Aber man darf nicht den zweiten Schritt unterlassen und die verfassungsmäßigen Rechte des gesamten Hauses ignorieren. Denn die Folge ist, wenn man diesen zweiten Schritt als Landesregierung nicht tut, dass ein Schattenparlament entsteht.
Aber in diesem Fall sind die Entwicklungen offensichtlich und eindeutig. Das, meine Damen und Herren, beschädigt die Demokratie als Ganzes. Ich will es ausdrücklich sagen: Es geht nicht ausschließlich um Oppositionsrechte. Es geht um das Parlament und die Demokratie im Gesamten.
Wir haben mit diesem Nachtrag einen Nachtragshaushalt von 7,8 Milliarden Euro zu beraten. Das sind 18 bis 19 % des Gesamthaushalts, wenn man alles addiert. Jetzt überlegen Sie mal, wie aufwändig und intensiv wir einen normalen Haushalt beraten. Über Monate haben wir die Gelegenheit, uns damit inhaltlich auseinanderzusetzen. Auch das ist kein Selbstzweck, das dient doch nicht der Bespaßung der Oppositionsfraktionen, sondern auch das hat einen guten Grund. Für diesen Nachtragshaushalt mit dem Volumen, den Sie jetzt vorlegen, werden uns vier Wochen Beratungszeit eingeräumt. Es gibt keine Beratung in den Fachausschüssen. Das ist nicht vorgesehen.
Damit wird aus unserer Sicht in diesem Fall das Recht des Parlaments einmal mehr missachtet und das Budgetrecht als Königsrecht des Parlaments völlig entkernt und ausgehöhlt. Davon bleibt am Ende nicht viel übrig, wenn man dem Parlament ein solches Beratungsverfahren zumutet.

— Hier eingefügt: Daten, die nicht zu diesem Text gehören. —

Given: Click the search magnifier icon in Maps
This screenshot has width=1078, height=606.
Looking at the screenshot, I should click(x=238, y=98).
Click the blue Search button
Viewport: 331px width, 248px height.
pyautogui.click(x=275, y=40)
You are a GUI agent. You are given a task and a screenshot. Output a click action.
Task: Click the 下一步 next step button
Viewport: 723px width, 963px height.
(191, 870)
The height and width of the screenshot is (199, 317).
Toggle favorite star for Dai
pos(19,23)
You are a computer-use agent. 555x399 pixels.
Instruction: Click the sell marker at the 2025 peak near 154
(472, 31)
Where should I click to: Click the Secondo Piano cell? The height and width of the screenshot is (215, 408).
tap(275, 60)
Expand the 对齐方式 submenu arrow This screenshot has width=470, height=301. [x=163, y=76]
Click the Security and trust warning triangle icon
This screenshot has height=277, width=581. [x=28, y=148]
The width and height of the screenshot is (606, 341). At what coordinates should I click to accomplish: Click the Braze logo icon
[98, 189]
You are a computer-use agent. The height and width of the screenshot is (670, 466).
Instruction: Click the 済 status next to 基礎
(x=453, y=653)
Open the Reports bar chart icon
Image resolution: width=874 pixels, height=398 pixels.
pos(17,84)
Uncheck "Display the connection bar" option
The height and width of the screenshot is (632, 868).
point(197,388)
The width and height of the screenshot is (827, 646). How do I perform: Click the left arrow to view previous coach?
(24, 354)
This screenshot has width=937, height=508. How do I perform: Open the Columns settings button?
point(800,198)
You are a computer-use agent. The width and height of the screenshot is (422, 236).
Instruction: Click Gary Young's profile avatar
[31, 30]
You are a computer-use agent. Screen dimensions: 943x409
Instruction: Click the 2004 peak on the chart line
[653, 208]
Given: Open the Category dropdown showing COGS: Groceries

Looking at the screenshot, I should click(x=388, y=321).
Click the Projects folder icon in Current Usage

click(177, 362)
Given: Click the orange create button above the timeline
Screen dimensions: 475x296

Ich will für die FDP-Fraktion ausdrücklich sagen: Wir sind bereit, in der Sommerpause zu tagen. Wir wollen uns gerne damit in den Fachausschüssen intensiv auseinandersetzen. Aber offensichtlich - das ist unser Eindruck - war für die Planung eher die Sommerpausenplanung maßgeblich als tatsächlich das Gebot einer vernünftigen und seriösen Beratung dieses Haushaltsplans.
Wir befinden uns in Pandemiezeiten. Das heißt, auch das Parlament muss sich diesen Bedingungen stellen, und dann ist es eben so, dass wir auch im Sommer tagen müssen.
Noch ein paar Worte zum Haushaltsentwurf an sich; denn die Einbringung fand ja in den Ausschüssen statt. Der Ministerpräsident hat versucht, hier so etwas wie eine Alternative aufzuzeigen, nämlich diese Regierungserklärung als Einbringung zu nutzen, was offensichtlich von seiner eigenen Fraktion gar nicht gewollt war.